Two Truths to Live By
02:47來自傑瑞米英語
Two Truths to Live By
兩條生活的真理
Alexander M. Schindler
The art of living is to know when to hold fast and when to let go. For life is a paradox: it enjoins us to cling to its many gifts even while it ordains their eventual relinquishment. The rabbis of old put it this way: 「A man comes to this world with his fist clenched, but when he dies, his hand is open.」
生活的藝術就是知道何時堅持不放與何時鬆手放棄。因為生活是一條悖論:它甚至指示我們牢牢抓住許多到頭來註定要放棄的東西。古代的猶太學者們這樣表達生活:人緊握著拳頭來到這個世界上,可是鬆開手辭世而去。
Surely we ought to hold fast to life, for it is wondrous, and full of a beauty that breaks through every pore of God’s own earth. We know that this is so, but all too often we recognize this truth only in our backward glance when we remember what was and then suddenly realize that it is no more.
我們確實應該抓緊生活,因為生活很奇妙,上帝創造的這個世界每個小孔都充滿了美。我們知道生活確實如此,可是往往回首往事時才意識到這個道理,並突然醒悟美好的往事已不再。
We remember a beauty that faded, a love that waned. But we remember with far greater pain that we did not see that beauty when it flowered, that we failed to respond with love when it was tendered.
我們記得褪色了的美,消逝了的愛。可是我們更痛苦地記得當美綻放時我們卻沒有看到,也沒有以愛回報我們得到的愛。
A recent experience re-taught me this truth. I was hospitalized following a severe heart attack and had been in intensive care for several days. It was not a pleasant place.
最近的一次經歷讓我再次明白這個道理。心臟病嚴重發作後我被送到醫院,被精心護理了幾天。醫院是一個令人心情不愉快的地方。
One morning, I had to have some additional tests. The required machines were located in a building at the opposite end of the hospital, so I had to be wheeled across the courtyard on a gurney.
一天早上,我得做些附加檢查,做檢查的機器在醫院盡頭對面的一棟樓裡,因此我不得不躺到帶輪子的小床上被推著穿過醫院庭院。
As we emerged from our unit, the sunlight hit me. That’s all there was to my experience. Just the light of the sun. and yet how beautiful it was — how warming, how sparkling, how brilliant!
當我們從我的住院單元出來時,陽光照到了我身上。我的體驗就全來自那裡。
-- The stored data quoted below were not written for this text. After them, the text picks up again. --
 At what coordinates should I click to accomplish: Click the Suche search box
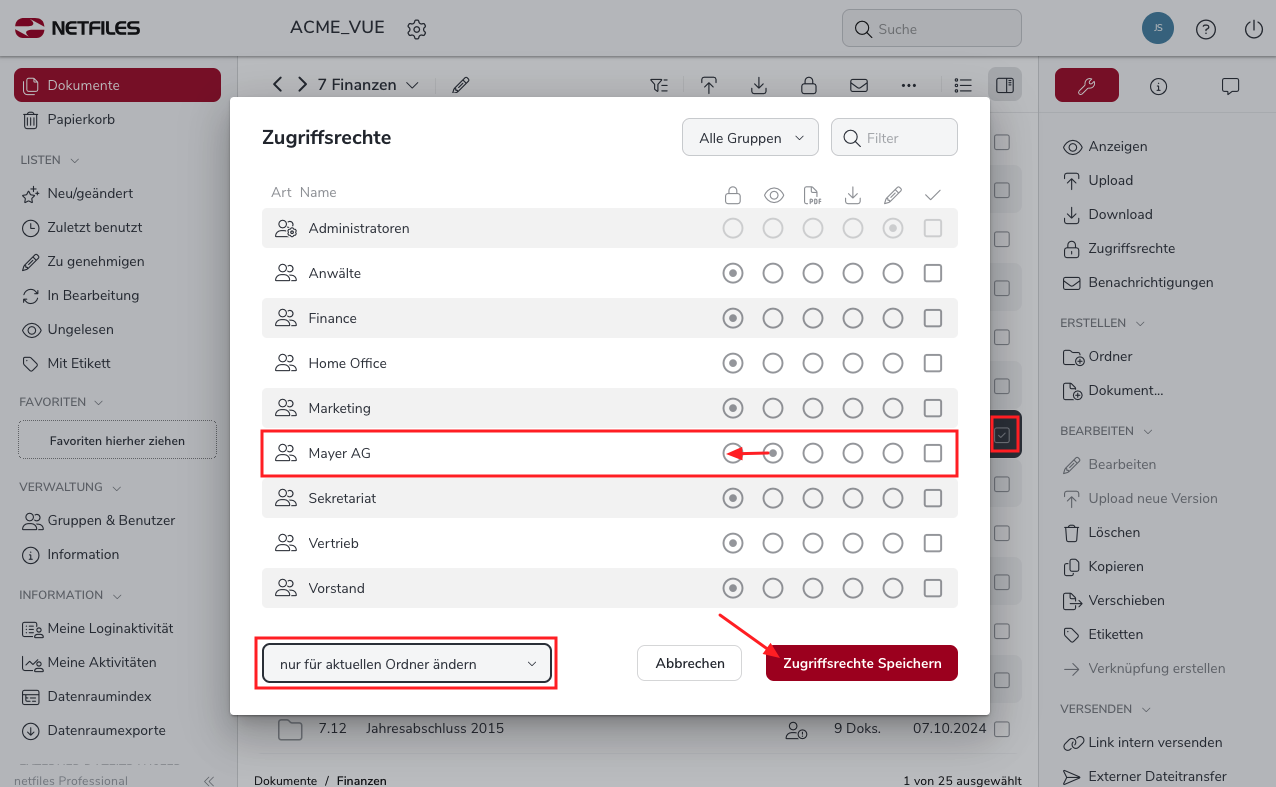tap(932, 29)
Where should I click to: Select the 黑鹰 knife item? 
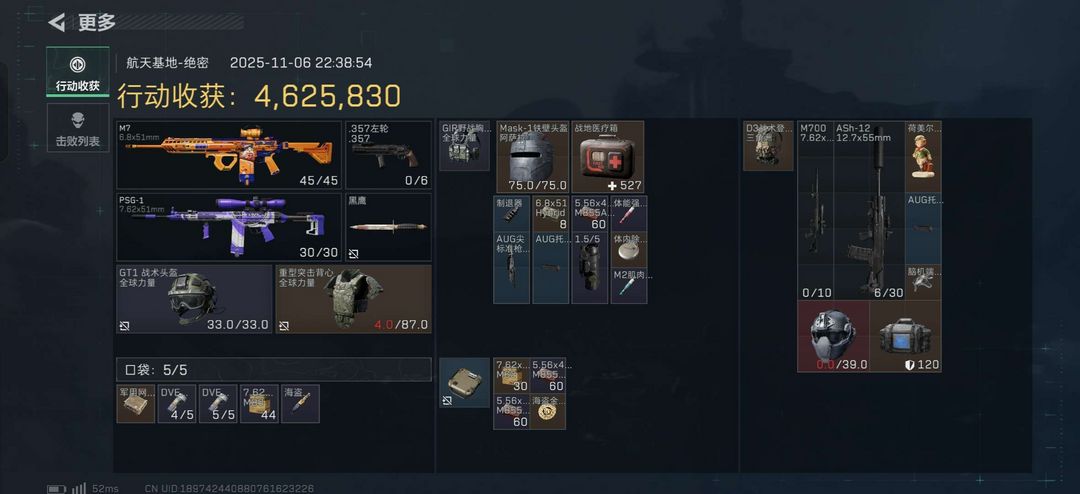pos(388,227)
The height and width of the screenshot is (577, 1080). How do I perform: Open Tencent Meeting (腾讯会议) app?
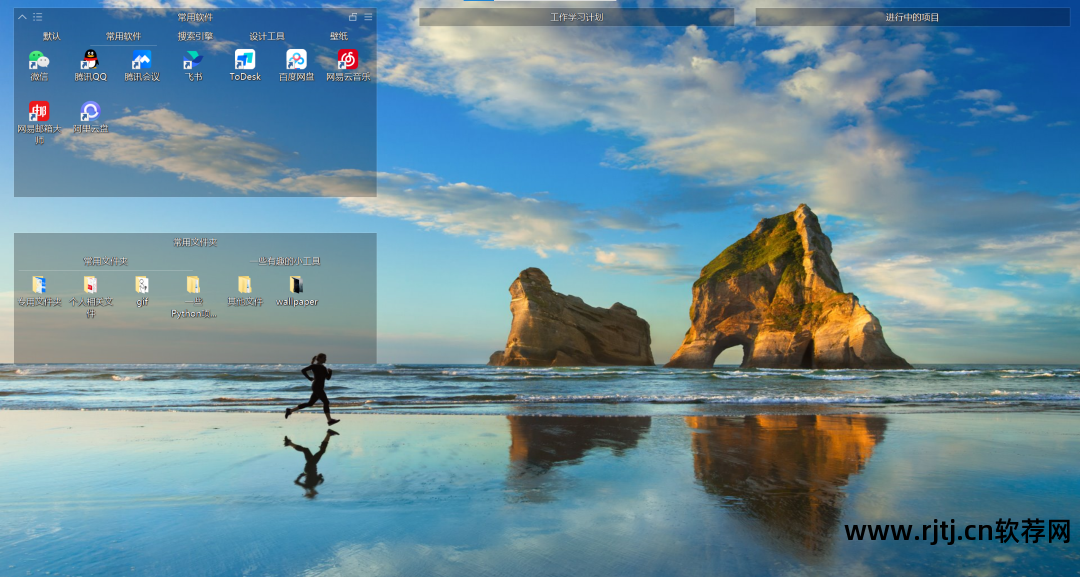(142, 61)
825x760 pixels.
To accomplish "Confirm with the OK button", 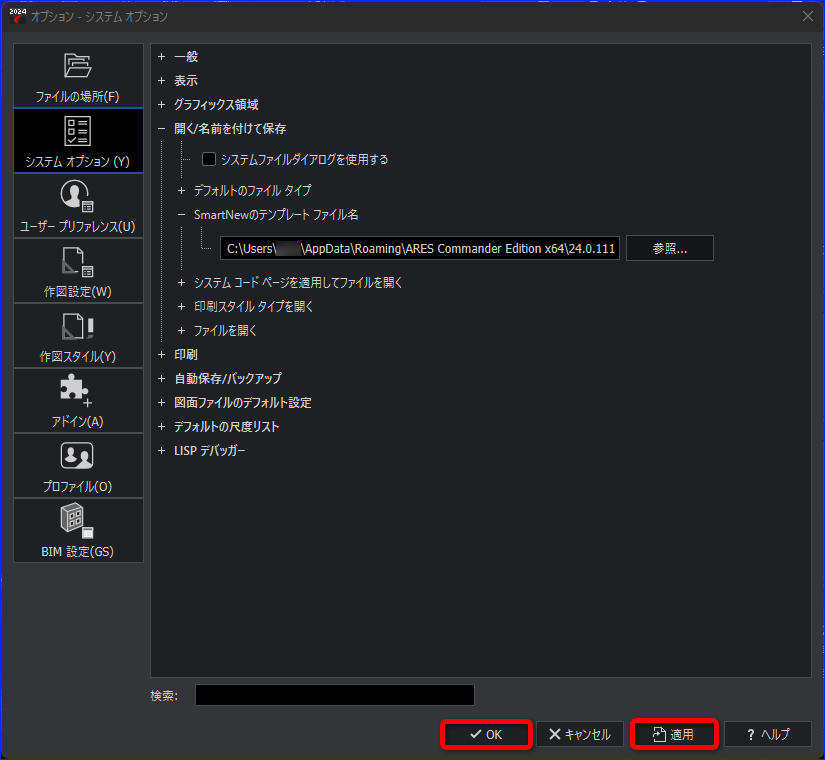I will (486, 734).
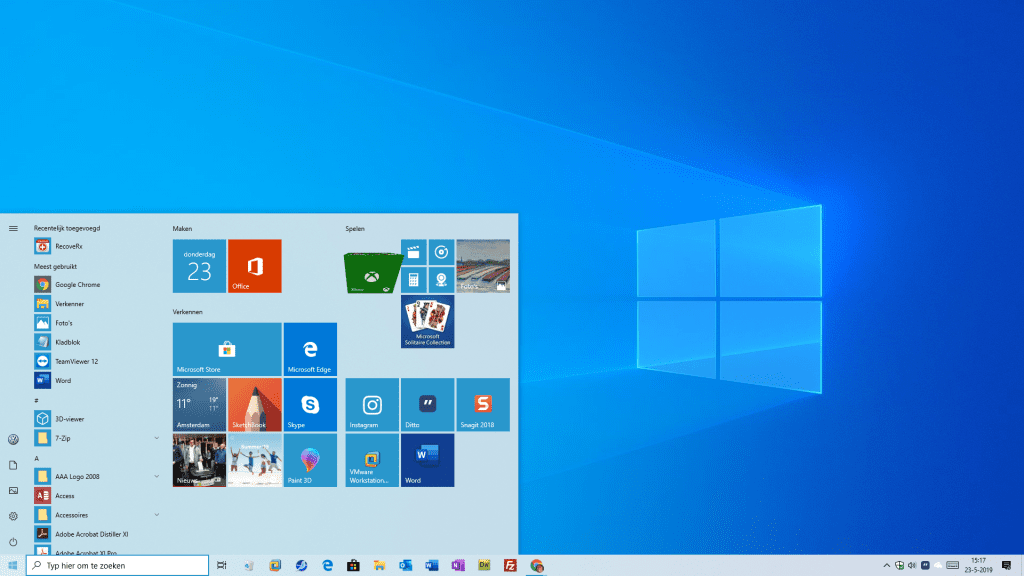
Task: Toggle the hamburger menu in the Start menu
Action: (13, 226)
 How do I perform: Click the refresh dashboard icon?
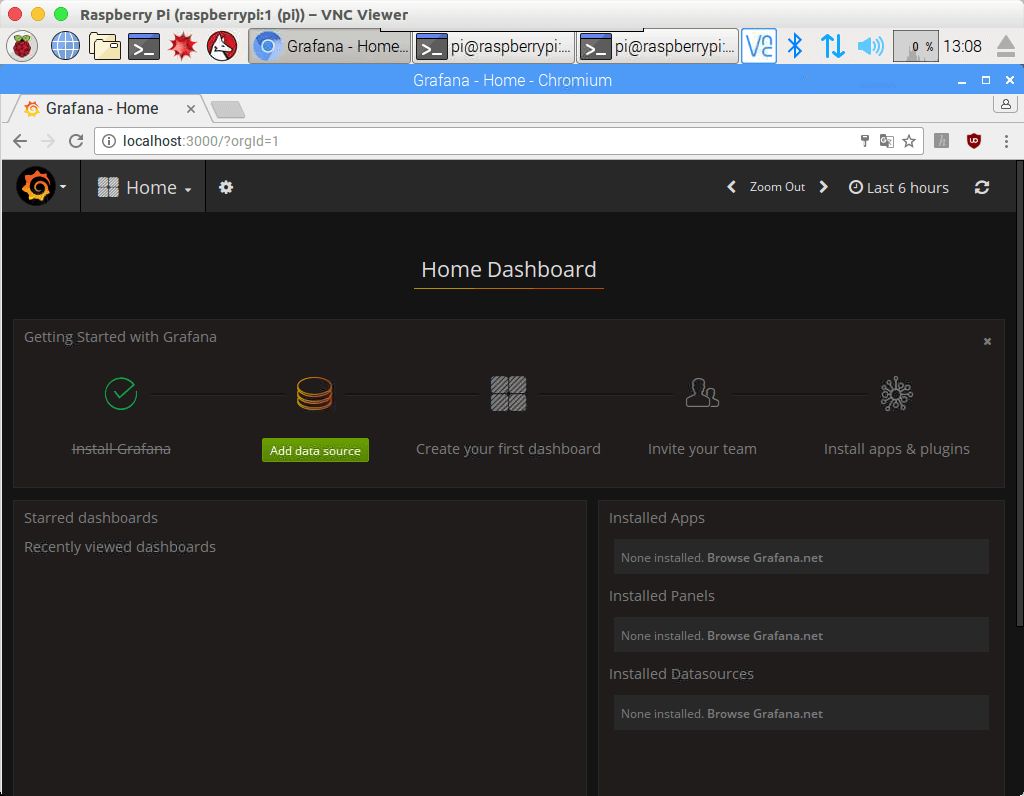point(982,187)
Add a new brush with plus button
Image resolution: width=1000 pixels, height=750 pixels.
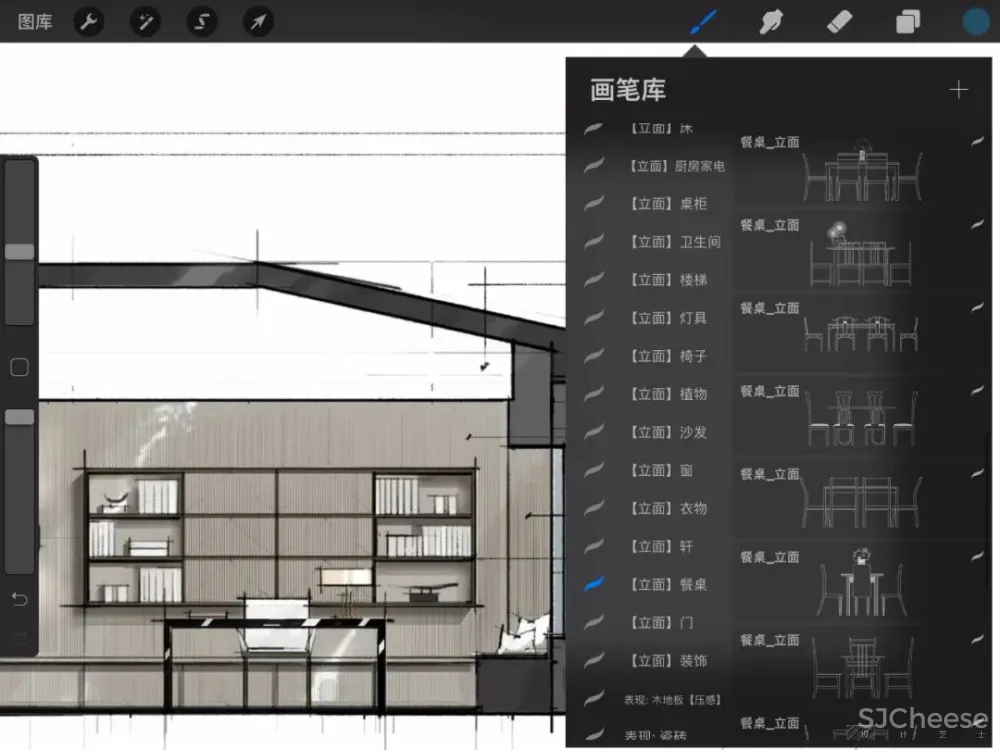(958, 90)
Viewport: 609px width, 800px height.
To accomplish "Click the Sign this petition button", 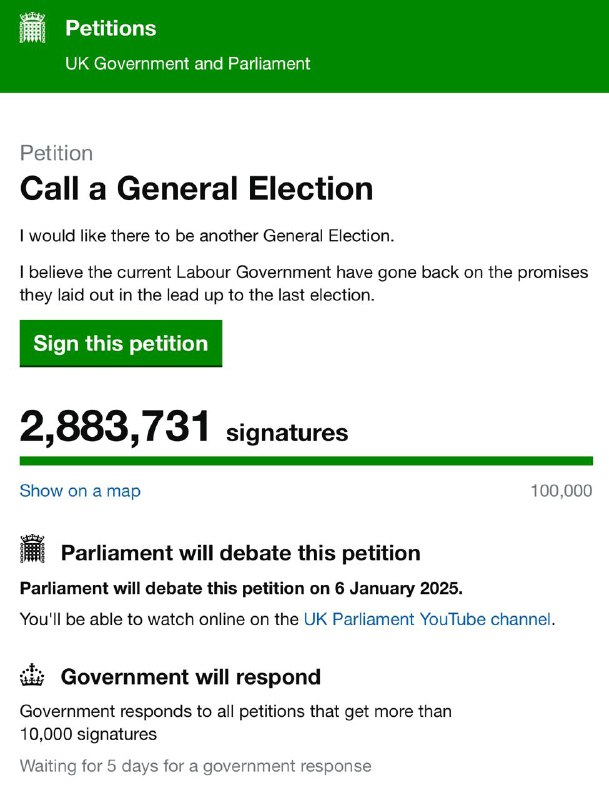I will tap(121, 343).
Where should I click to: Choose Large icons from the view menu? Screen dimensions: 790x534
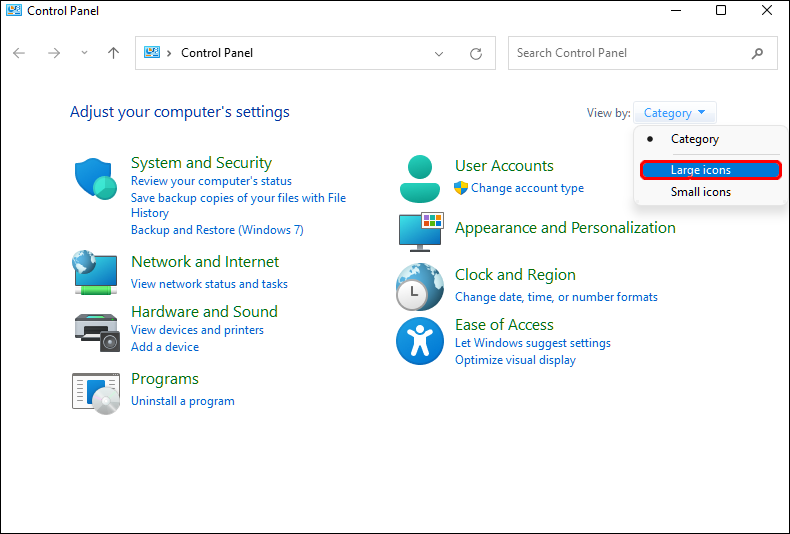[x=701, y=170]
只是陽光。然而它多麼美麗——多麼溫暖,多麼生氣勃勃,多麼燦爛啊!
I looked to see whether anyone else relished the sun’s golden glow, but everyone was hurrying to and fro, most with eyes fixed on the ground. Then I remembered how often I, too, had been indifferent to the grandeur of each day, too preoccupied with petty and sometimes even mean concerns to respond to the splendor of it all.
我看看是否還有其他人也欣賞這金色的陽光,可是每個人都來去匆匆,多數人的目光盯在地面上。於是記起我多麼經常,也,漠視了這每天的壯觀,也專注在各種瑣事上,有時甚至是些卑劣的事情上來回應陽光的壯麗。
The insight gleaned from that experience is really as commonplace as was the experience itself: life’s gifts are precious—but we are too heedless of them.
對那次經歷的洞悉就跟經曆本身一樣平凡無奇。生活贈予我們的禮物是珍貴的——可是我們對此太不以為意了。
Here then is the first pole of life’s paradoxical demands on us: Never too busy for the wonder and the awe of life. Be reverent before each dawning day. Embrace each hour. Seize each golden minute.
因而這就是生活悖論的第一個極點:不要過於忙碌而忽略了生活的奇妙,不敬畏生活。要虔誠地迎接每個黎明的到來,要抓住每個小時,不浪費珍貴的每一分鐘。
Hold fast to life … but not so fast that you cannot let go. This is the second side of life’s coin, the opposite pole of its paradox: we must accept our losses, and learn how to let go.
抓緊生活……可是不要太緊而不能鬆手放棄。這是生活硬幣的第二面,生活悖論的對立面:必須接受失敗,並且學會如何放棄。